TASK TO CARRY OUT :: The expected output is the full set of entries, printed exactly, without pictures.

SUPPLIED DATA ::
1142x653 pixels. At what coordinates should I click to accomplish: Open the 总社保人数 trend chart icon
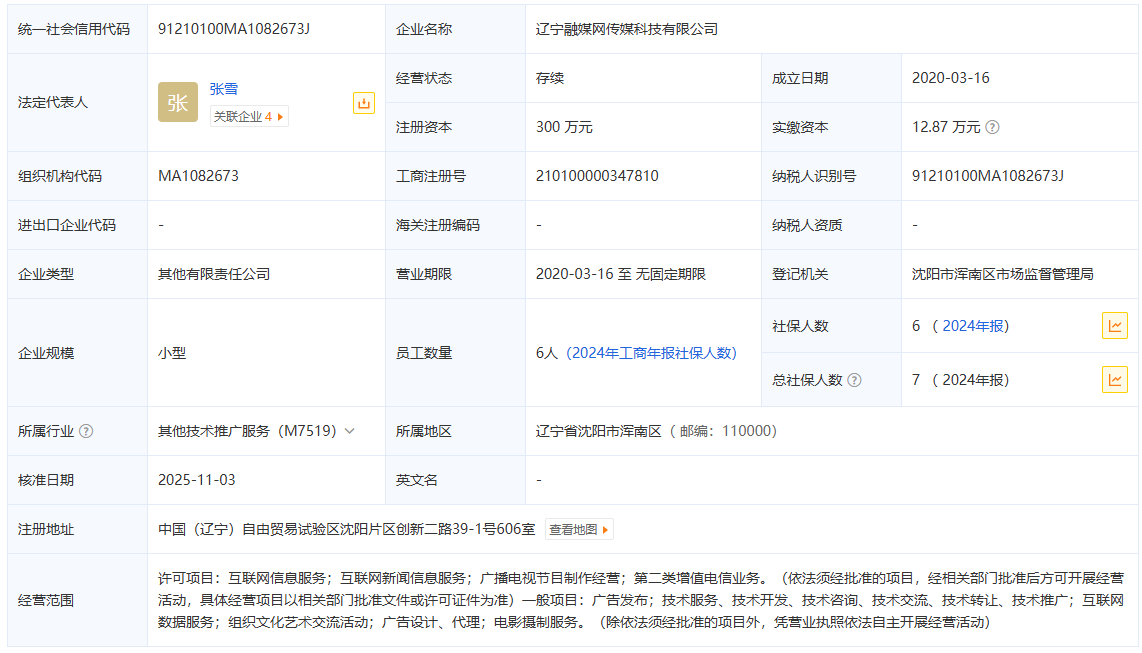1114,380
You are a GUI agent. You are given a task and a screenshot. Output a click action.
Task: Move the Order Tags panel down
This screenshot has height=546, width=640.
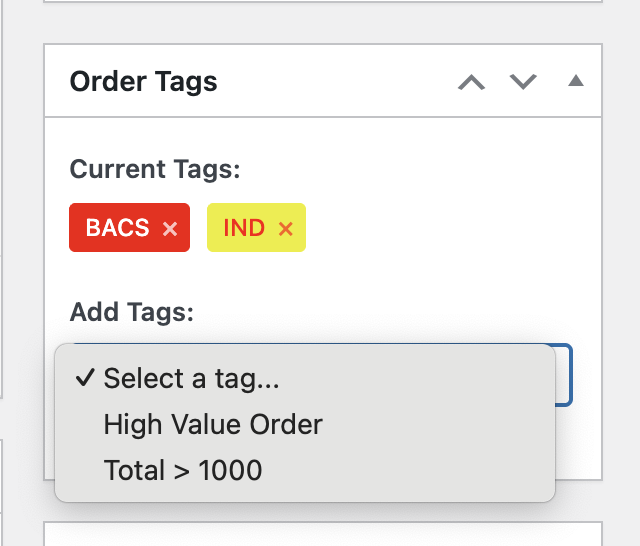[523, 82]
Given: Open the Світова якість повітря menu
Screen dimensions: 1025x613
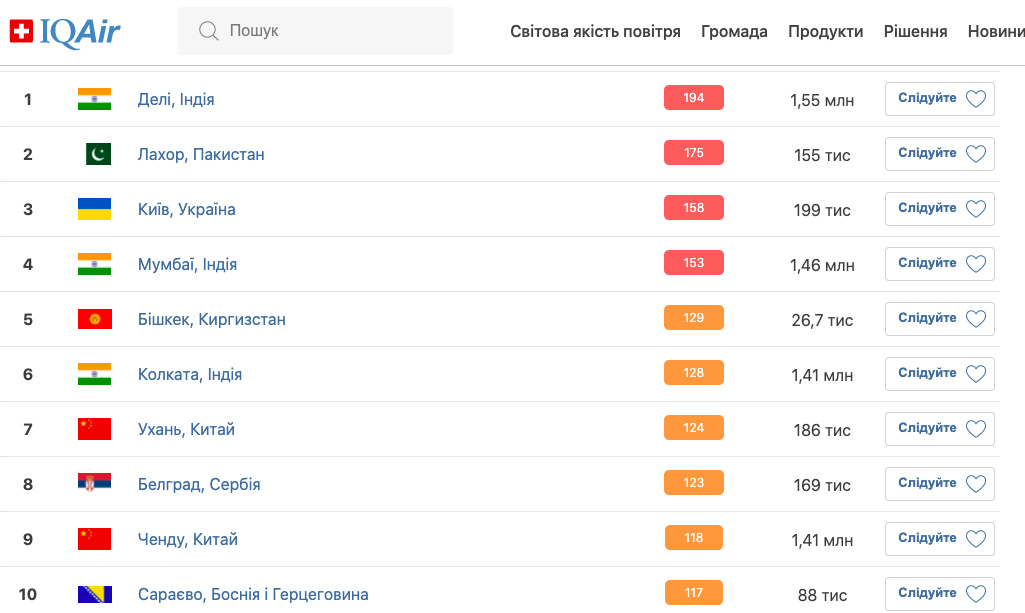Looking at the screenshot, I should click(x=595, y=31).
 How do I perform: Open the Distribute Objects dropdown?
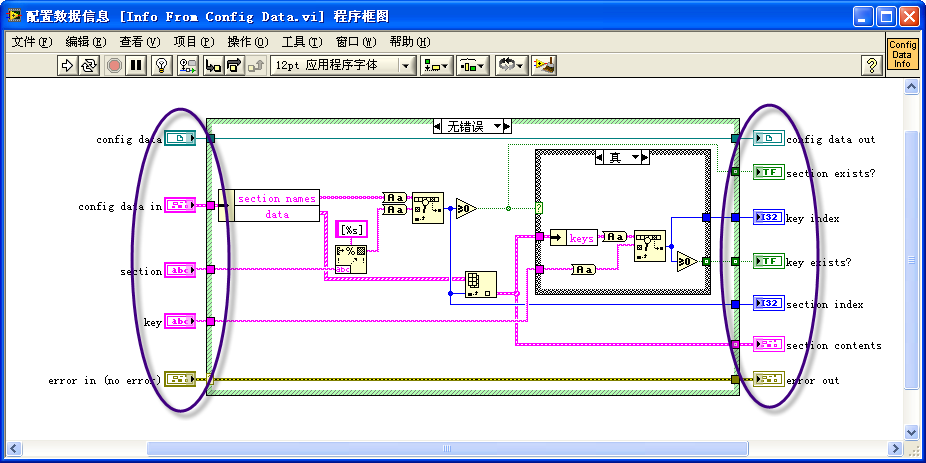(473, 65)
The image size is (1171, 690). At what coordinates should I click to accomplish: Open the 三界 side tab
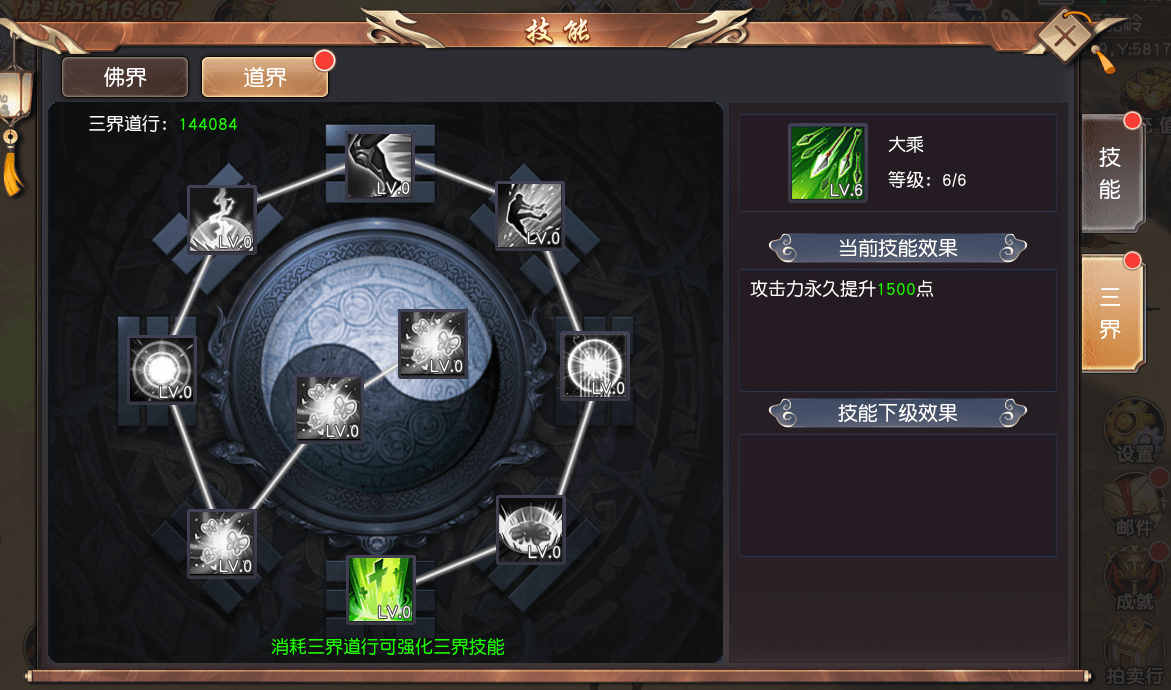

PROBLEM SOLUTION ::
1142x653 pixels. At what coordinates should I click to accomplish: Open the 总社保人数 trend chart icon
1114,380
You are a GUI agent. You are given a task and a screenshot. Output a click action.
Task: Move the Order Tags panel down
This screenshot has height=546, width=640.
[523, 82]
Given: Open the Світова якість повітря menu
Screen dimensions: 1025x613
Looking at the screenshot, I should click(x=595, y=31).
 How do I perform: Open the Distribute Objects dropdown?
(473, 65)
The image size is (1171, 690). At what coordinates should I click to accomplish: Open the 三界 side tab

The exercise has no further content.